Per Nwanze, «L’immenso potenziale delle rimesse ai fini dello sviluppo è ancora in gran parte inutilizzato, ma abbiamo la possibilità di far sì che ogni euro, rublo, sterlina, corona o franco svizzero, guadagnato con grande fatica e spedito a casa, possa valere ancora di più». L’Ifad stima che «Complessivamente potrebbero essere resi disponibili 80 miliardi di dollari da investire, se i lavoratori immigrati e le famiglie che ricevono le rimesse nelle aree rurali avessero maggiori possibilità riguardo all’uso dei loro fondi. Di quella cifra, circa 34 miliardi di dollari sarebbero disponibili nelle aree rurali». Sending Money Home raccomanda di migliorare l’accesso a servizi finanziari di base come risparmio e credito, ma anche di fornire alle famiglie servizi non finanziari basati sulle loro necessità, come ad esempio assistenza tecnica per avviare piccole imprese o programmi di istruzione in materia finanziaria.

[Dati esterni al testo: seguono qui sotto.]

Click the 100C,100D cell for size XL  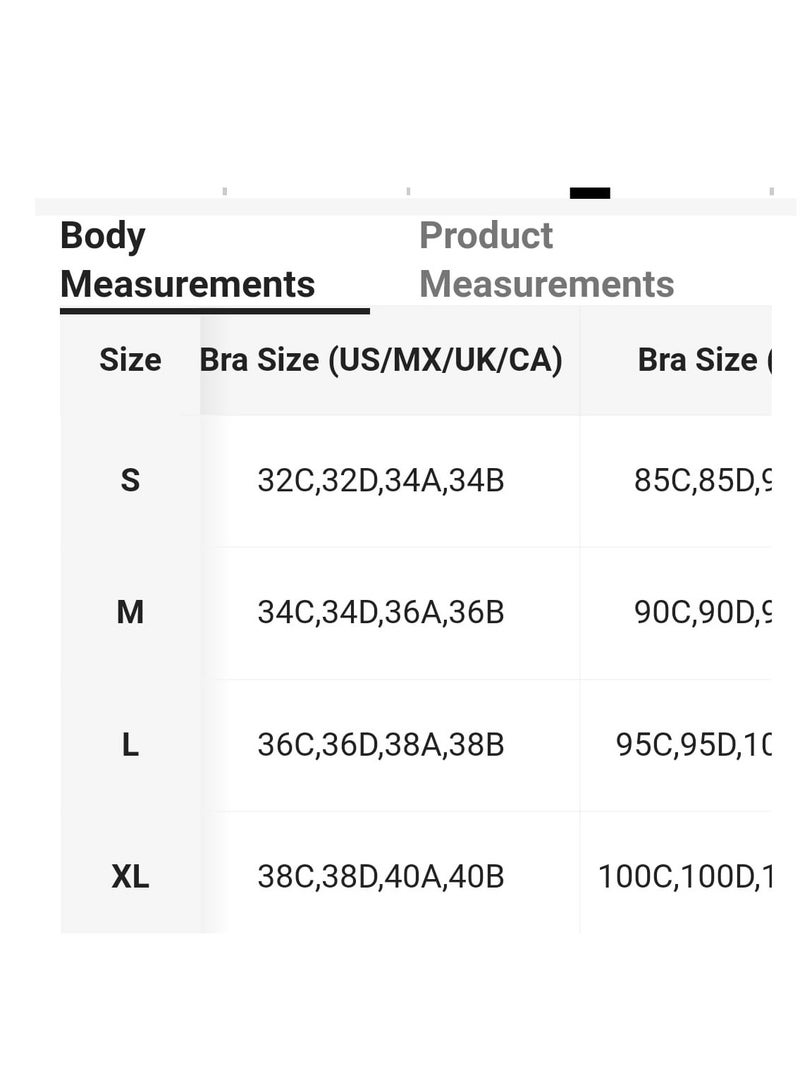point(685,877)
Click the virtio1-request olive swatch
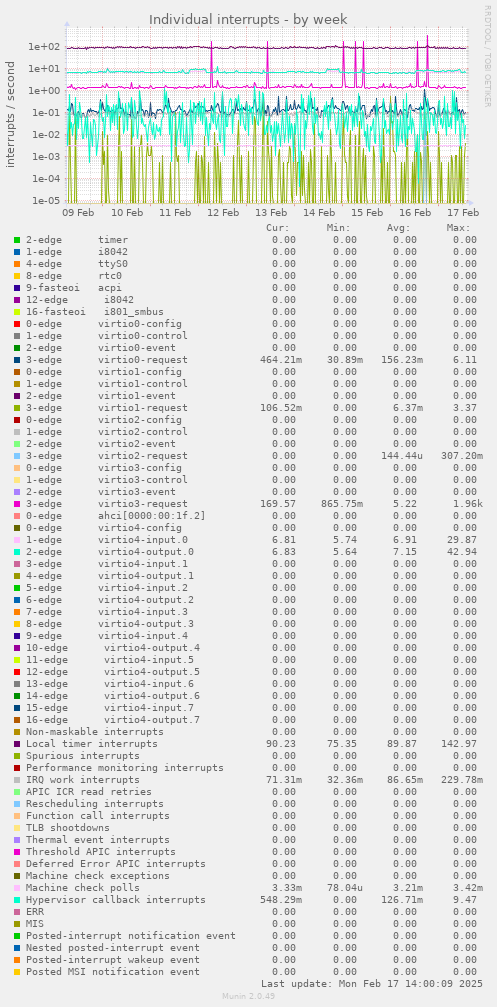Viewport: 497px width, 1007px height. pos(17,408)
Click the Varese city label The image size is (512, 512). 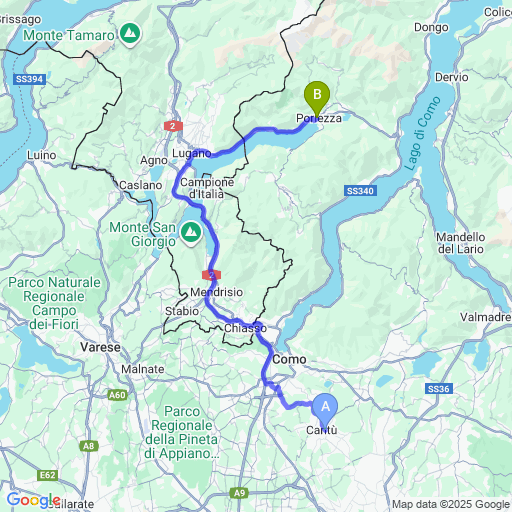[100, 347]
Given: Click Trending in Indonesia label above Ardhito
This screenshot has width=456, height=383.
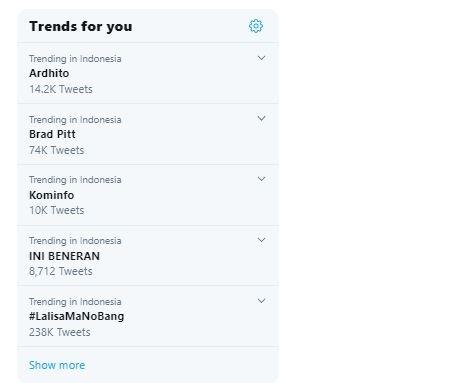Looking at the screenshot, I should click(x=75, y=59).
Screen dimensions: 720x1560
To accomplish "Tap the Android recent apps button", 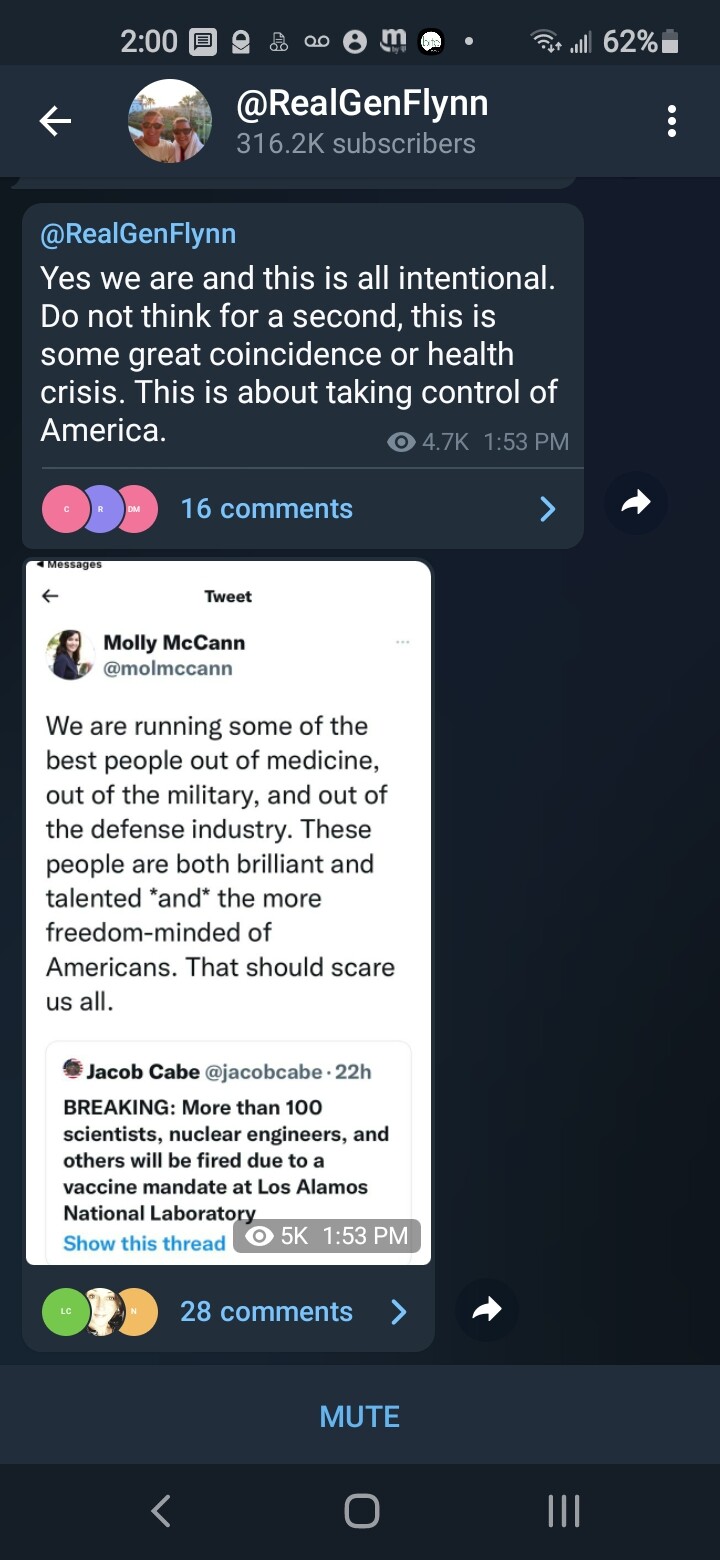I will pos(564,1510).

Pedro De Vasconcelos, co-autore del rapporto e coordinatore dello Strumento finanziario per le rimesse dell’Ifad, conclude:«Le rimesse rappresentano un’opportunità unica di far emergere milioni nel settore finanziario formale”, “Data l’interazione frequente tra chi spedisce le rimesse, chi le riceve e il sistema finanziario, le rimesse potrebbero alimentare una relazione di lungo termine capace di cambiare le loro condizioni di vita. Benché negli ultimi anni siano stati fatti progressi significativi verso un abbassamento dei costi di trasferimento delle rimesse, si potrebbe fare di più se aumentasse la concorrenza. Se si riducessero i costi di trasferimento al 5%, come indicato dall’obiettivo del G20 stabilito nel 2009, si potrebbero far risparmiare altri 2,5 miliardi di dollari ai lavoratori migranti e alle loro famiglie in patria».